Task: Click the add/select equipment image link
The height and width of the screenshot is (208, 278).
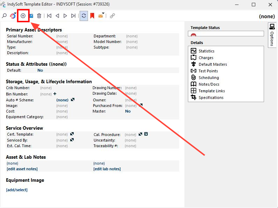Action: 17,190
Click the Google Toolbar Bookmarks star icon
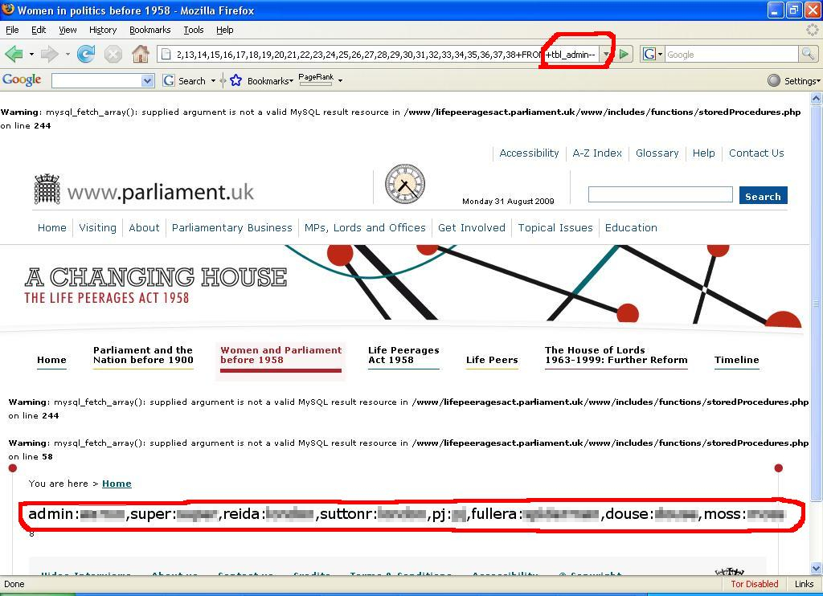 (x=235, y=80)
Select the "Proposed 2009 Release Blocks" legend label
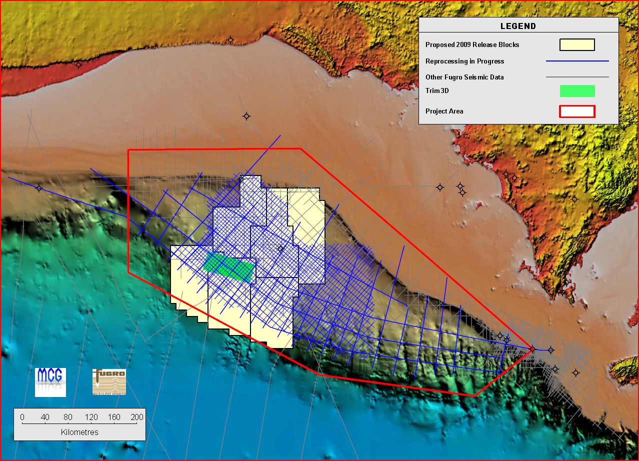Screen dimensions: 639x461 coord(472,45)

--------------------------------------------------

DIRECTIONS:
Your answer should consist solely of the lines from the one holding "The height and" through the end of the listing, reproduced exactly and without pictures.

SOLVED PROBLEM:
The height and width of the screenshot is (208, 278).
Action: 17,190
Click the Google Toolbar Bookmarks star icon
 (x=235, y=80)
Select the "Proposed 2009 Release Blocks" legend label
Screen dimensions: 639x461 coord(472,45)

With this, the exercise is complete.